--- Task description ---
Give the number of lines in this listing that contain "agent", with no other words.

--- The records ---
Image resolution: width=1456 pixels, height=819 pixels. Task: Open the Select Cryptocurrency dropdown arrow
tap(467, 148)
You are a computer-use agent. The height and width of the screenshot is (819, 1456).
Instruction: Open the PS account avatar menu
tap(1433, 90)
* * *
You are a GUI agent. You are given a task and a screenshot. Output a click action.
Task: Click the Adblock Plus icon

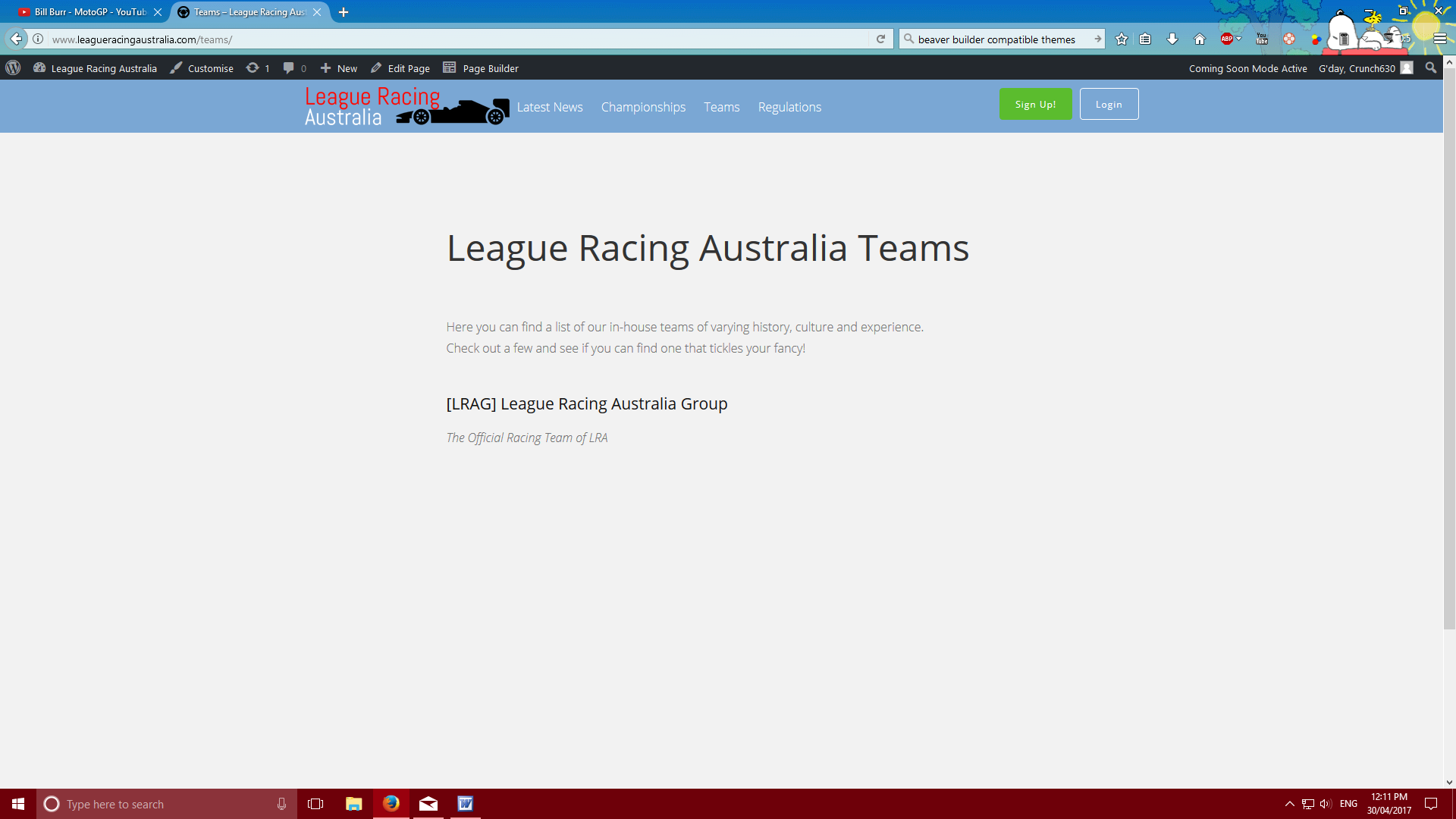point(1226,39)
---
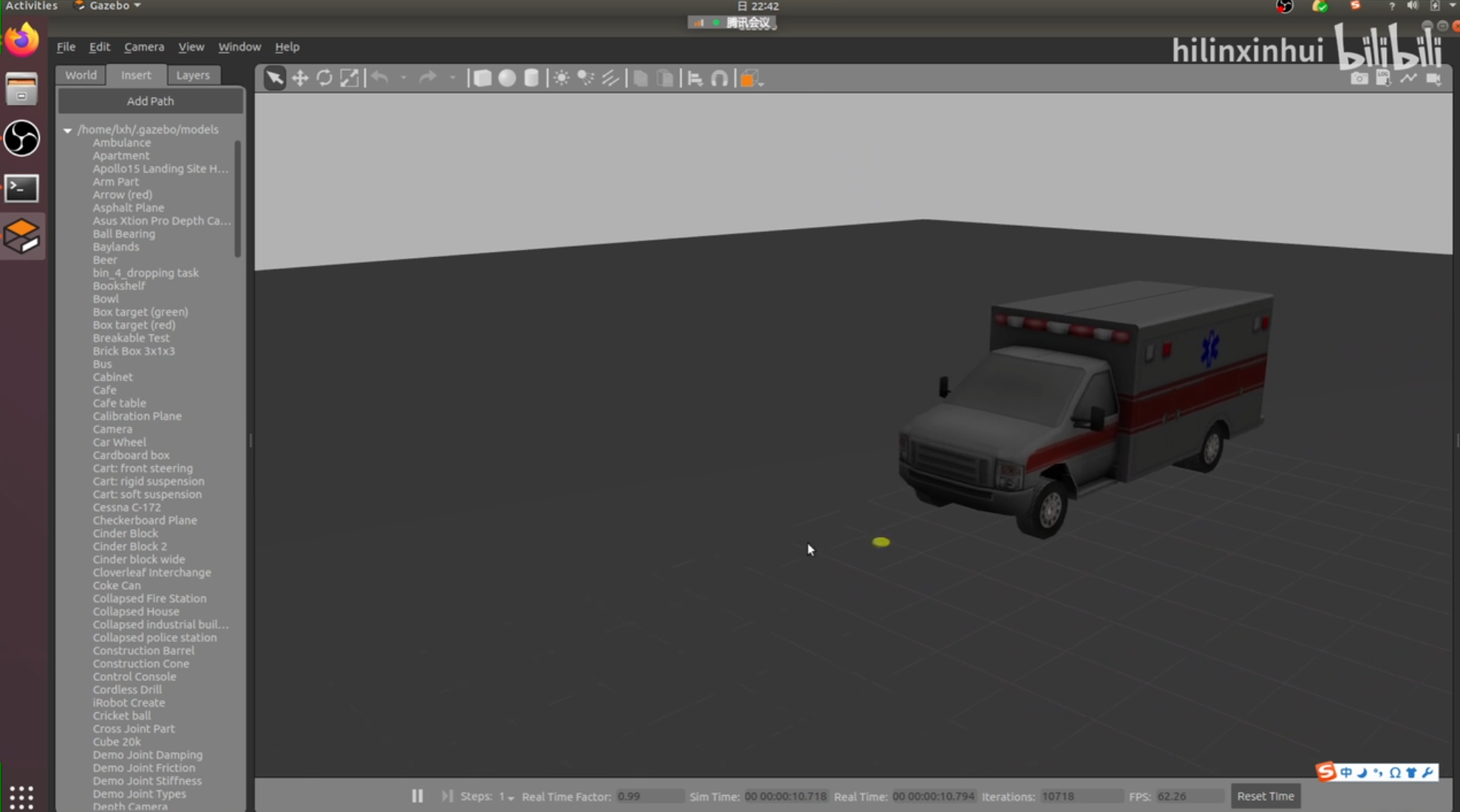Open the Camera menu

--- Answer space ---
2